— SOURCE PASSAGE —

▬▬▬▬▬▬

First, a base layer motion vector mv.sub.b that extends between the
base layer input image 510 and a base layer reference picture 515
may be scaled according to the resolution ratios between the base
layer image 510 and the enhancement layer image 520 and used to
identify a prediction pixel block Pe in an enhancement layer
reference picture 525 that corresponds to the base layer reference
picture 515. Prediction data for the enhancement layer pixel block
522 may be derived from content of the base layer pixel block 512
and content of the prediction pixel block Pe in the enhancement
layer reference picture 522. In an embodiment, prediction may occur
as:
T=w1*Pe+w2*Pb, where (1.)
T represents the predicted content of the enhancement layer pixel
block 522 and w1 and w2 represent respective weights. The weights
w1, w2 may be set to predetermined values (e.g., w1=w2=0.5) or they
may be derived by an encoder and signaled to a decoder in coded
video data.
[0039] Alternatively, prediction may occur as:
T=w1*HighFreq(Pe)+w2*Pb, where (2.)
T represents the predicted content of the enhancement layer pixel
block 522, w1 and w2 represent respective weights and the
HighFreq(Pe) operator represents a process that extracts high
frequency content from the reference enhancement layer pixel block
Pe. In an embodiment, the HighFreq(Pe) operator simply may be a
selector that selects transform coefficients (e.g., DCT or wavelet
coefficients) that correspond to the resolution differences between
the enhancement layer and the base layer.

▬▬▬▬▬▬

— RAW DATA —
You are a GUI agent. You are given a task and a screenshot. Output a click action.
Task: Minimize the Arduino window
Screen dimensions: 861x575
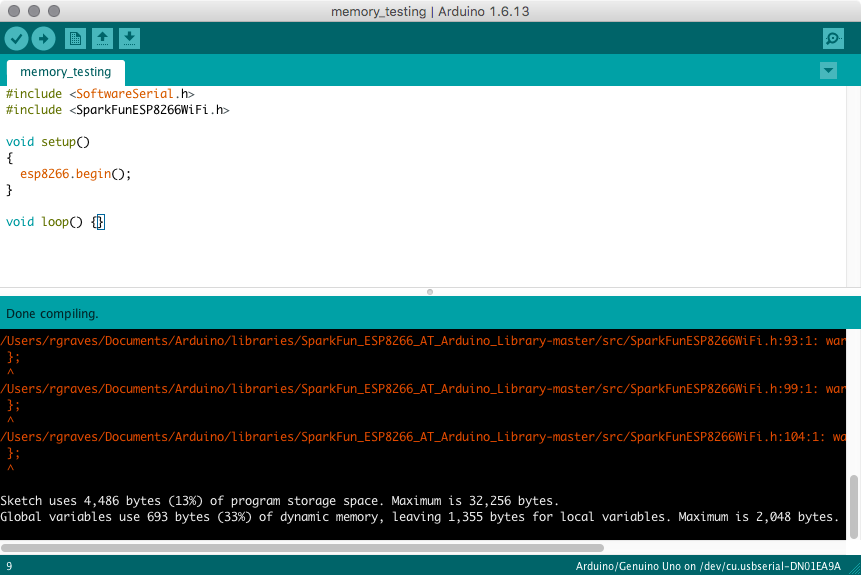coord(34,11)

▬▬▬▬▬▬

— STATED TASK —
Write the next part of the passage on enhancement layer prediction in scalable video coding, starting right after its final sentence. You won't need the material on this page.

— ANSWER TO THIS EXERCISE —
[0040] Alternatively, instead of relying solely on a base layer
motion vector mvb as the basis of an enhancement layer motion
vector mv.sub.e, motion vectors of other base layer pixel blocks
neighboring the co-located base layer pixel block 512 may be tested
as candidates for coding.
[0041] In an embodiment, improved visual quality is expected to be
obtained by preferentially coding portions of non-ROI regions
according to a refresh selection pattern. In a default coding mode,
particularly where bandwidth allocated to enhancement layer coding
of non-ROI regions is small, many pixel blocks may be coded
according to a SKIP coding mode, which causes co-located data from
preceding frames to be reused for a new frame being coded. Image
content of the SKIP-ed blocks may not be perfectly static and,
therefore, the reuse of image content may cause abrupt
discontinuities when the SKIP-ed blocks eventually are coded
according to some other mode. In an embodiment, enhancement layer
coding may be performed according to a refresh coding policy that
preferentially allocates bandwidth assigned to enhancement layer
coding of non-ROI data to a sub-set of the pixel blocks belonging
to the non-ROI region of each frame.
[0042] According to this embodiment, while enhancement layer coding
non-ROI regions of a high resolution frame (box 460), the method
400 may select a sub-set of non-ROI pixel blocks according to a
refresh selection pattern (box 462). The method 400 then may
predictively code the selected pixel blocks from the non-ROI region
(box 464), which causes coding according to a mode other than a
SKIP mode. In this manner, the method 400 may force non-SKIP coding
of a sub-set of non-ROI pixel blocks in each frame, which imparts
some amount of precision to those pixel blocks when they are
decoded. The remaining pixel blocks likely will be coded according
to SKIP mode coding in the enhancement layer, which will cause them
to appear as low resolution versions when decoded; those other
pixel block may be selected by the refresh selection pattern during
coding of some other frame and thus high resolution components of
the non-ROI may be refreshed albeit at a lower rate than ROI pixel
blocks of the enhancement layer.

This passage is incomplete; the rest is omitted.